In the forthcoming book, Mrs McCann writes of her fear that her daughter
was kidnapped by a paedophile and admits that she was at one time
consumed by the mental image of her eldest child being 'defiled' by her
abductor.
Mrs McCann and her husband Gerry, both of them doctors from Rothley in
Leicestershire, were first warned of an alarming number of cases in the
Algarve by Bill Henderson, the British consul in the region. He told the
McCanns shortly after the abduction that there had been "several cases
of men getting into bed with children". When police made public their
files on the case in the summer of 2008, Mrs McCann discovered five
cases of British children being sexually abused in their beds while on
holiday and while their parents slept in another room.
The incidents are said to have occurred within a one-hour drive of Praia
da Luz in the three years before Madeleine, then aged three, went
missing on May 3rd 2007. She believes the Portuguese police failed to
investigate any possible links between the cases and the disappearance
of Madeleine.

» Exercises:
• A. Copy out everything in the passage on the McCann case from "In the forthcoming" down to "in another room.".
• B. In the passage on the McCann case, who first warned the McCanns of an alarming number of cases in the Algarve?

» Recorded data:

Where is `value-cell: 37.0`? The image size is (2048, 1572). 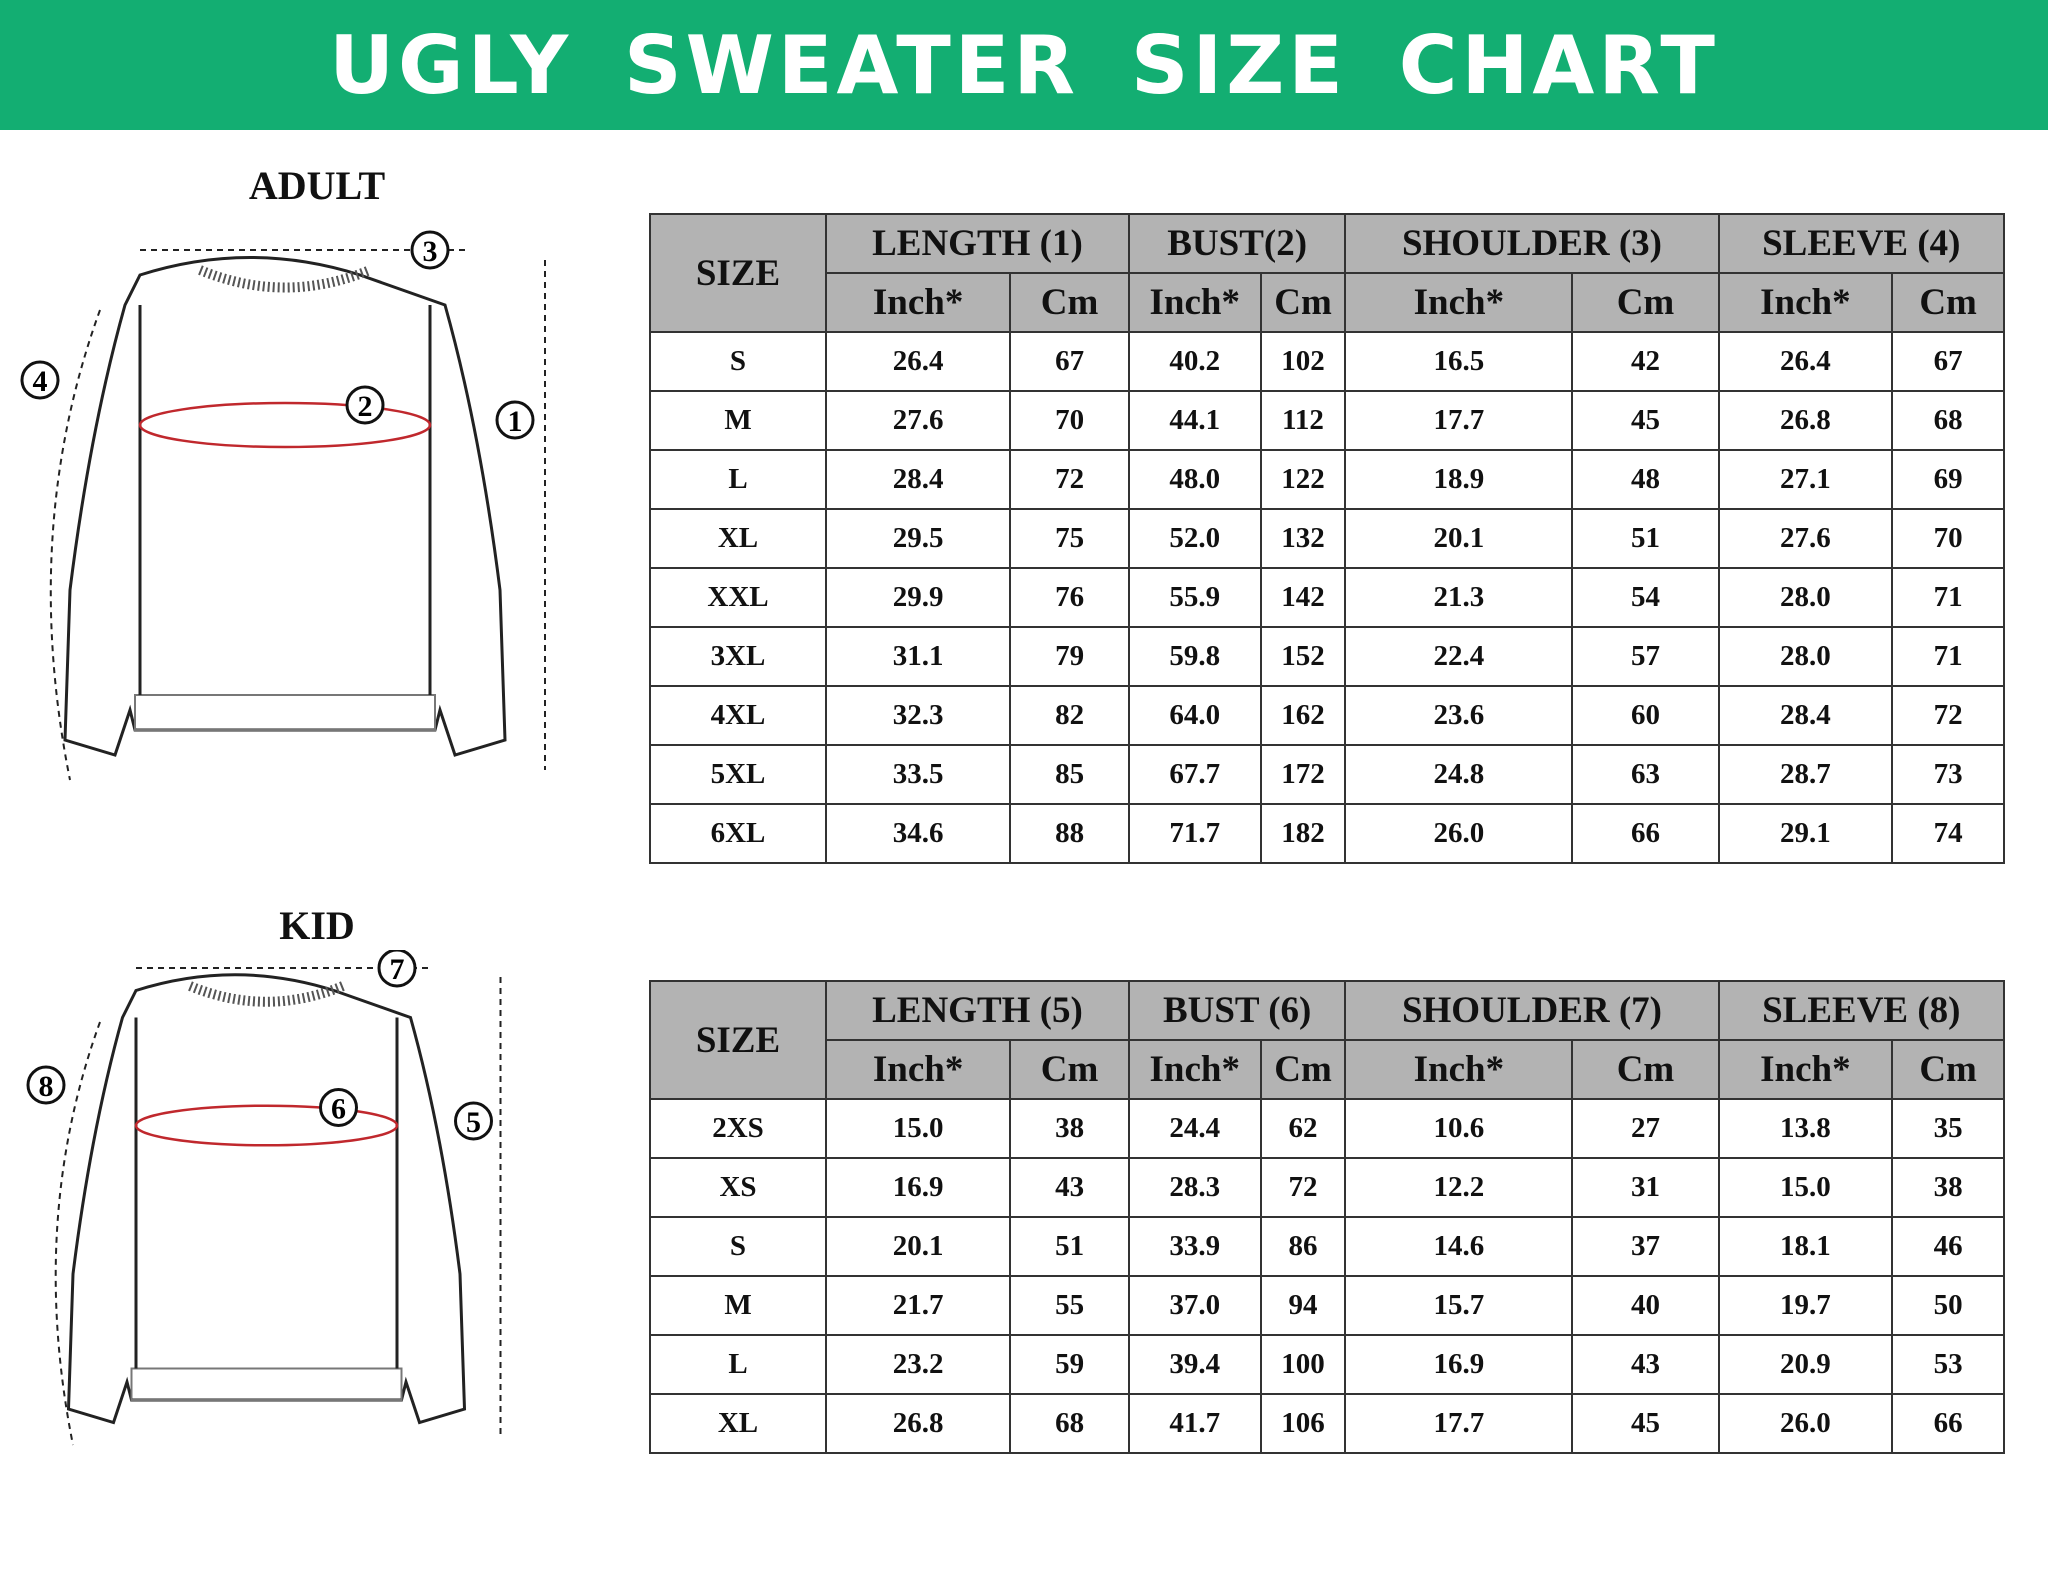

» Answers by item number:
• A.
In the forthcoming book, Mrs McCann writes of her fear that her daughter
was kidnapped by a paedophile and admits that she was at one time
consumed by the mental image of her eldest child being 'defiled' by her
abductor.
Mrs McCann and her husband Gerry, both of them doctors from Rothley in
Leicestershire, were first warned of an alarming number of cases in the
Algarve by Bill Henderson, the British consul in the region. He told the
McCanns shortly after the abduction that there had been "several cases
of men getting into bed with children". When police made public their
files on the case in the summer of 2008, Mrs McCann discovered five
cases of British children being sexually abused in their beds while on
holiday and while their parents slept in another room.

• B. Bill Henderson, the British consul in the region.